Because it's possible to write about these qualities and analyze them, we make the mistake from the beginning of thinking that they belong to us and are expressions of humanity. Yet they are expressions of humanity only to the extent that they are an exact reflection of God’s nature, and thus have a much higher quality than we understand in our day-to-day exchange with the world. If we truly understood them, they’d be held sacred in every way; and the fragment of true religion which is still alive in each church where people pray with sincerity, this is still done. Yet, as we know, wrong crystallization can fundamentally pervert even that holy action.
The Gurdjieff work, then, actually has a single aim from the perspective of where we are now. Casting all else aside — all the cosmology, all the prattling on about self remembering, about attention and consciousness, and so on —it is aimed at developing the sensation that assists in the concentration of Being, in order to prepare the molecular substrate for its spiritual work, so that it can receive particles of the Sorrow and begin to concentrate them.
This has the capacity to produce real love in human beings. But that is only done through receiving The Sorrow—we could easily call it The Essential Sorrow — of God’s Being. All of creation, in fact, is designed to undertake this work. Humanity has completely forgotten it. We only see vestiges of it that have been handed down from the ancient cultures where it was well understood; and one could easily argue that the entire 366,000 words in Beelzebub’s Tales to His Grandson are all aimed at conveying this, and not really much more.
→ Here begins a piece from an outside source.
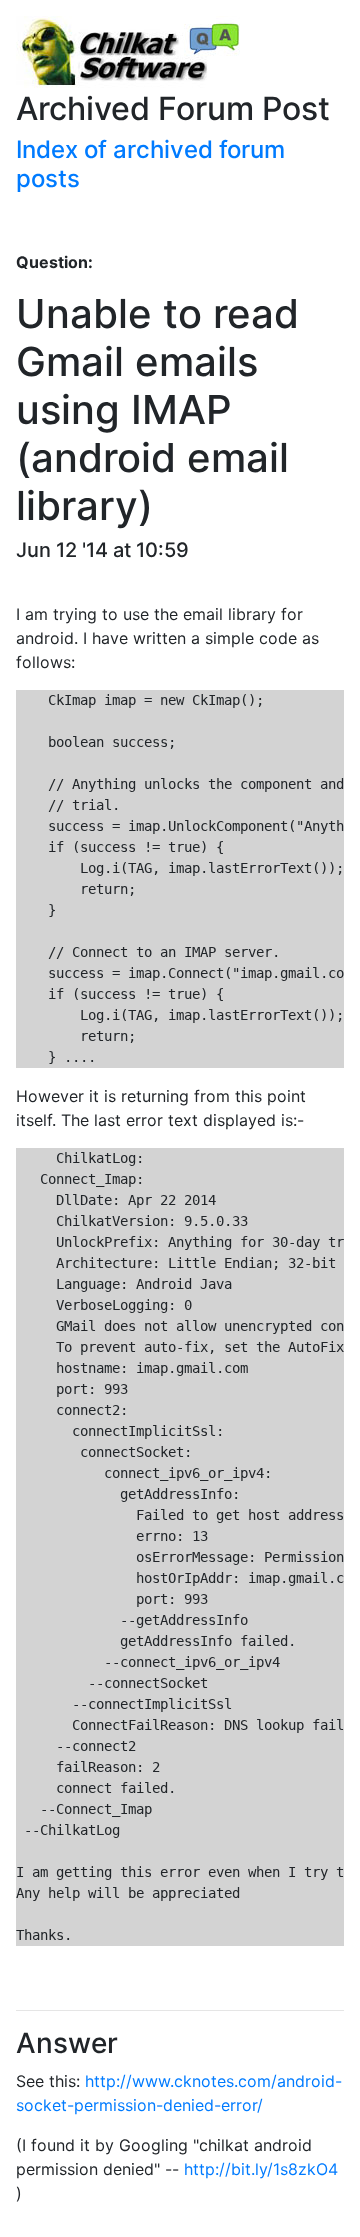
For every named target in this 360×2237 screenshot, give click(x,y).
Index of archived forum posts (150, 164)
Anyone who undertakes the Gurdjieff work without understanding these fundamental propositions about the concentration of Being and the purpose it serves has undertaken it more or less by accident—most likely for selfish reasons, and with selfish aims. I suppose that’s inevitable; after all, we all start out broken. But right crystallization in any being will inevitably produce this understanding over the long run, and I don't see any harm in explaining this, so to speak, "up front." I have seen so many deviations and profound misunderstandings in the Work that it seems it must be the time to state these things plainly.
Without a certain understanding, what I’m speaking of will be taken in the wrong way and, of course, argued about and turned on its head. Any objective understanding can be abused in this way by those in the grip of subjective identifications. Yet the absolute results of the Work, if it’s undertaken with sincerity and in a heart dedicated to the pursuit of real understandings, can only begin here at this point of a concentration of Being, and the meaningful way in which it serves the development and evolution of love and compassion throughout the universe. We’re vehicles for those forces; and in every way, in every action and in every life, to the extent that we fail to serve these forces and develop them responsibly for comprehensive and universal exercise within life itself, we fail the very reasons for our existence itself.
If this isn't a sobering proposition, there aren't any.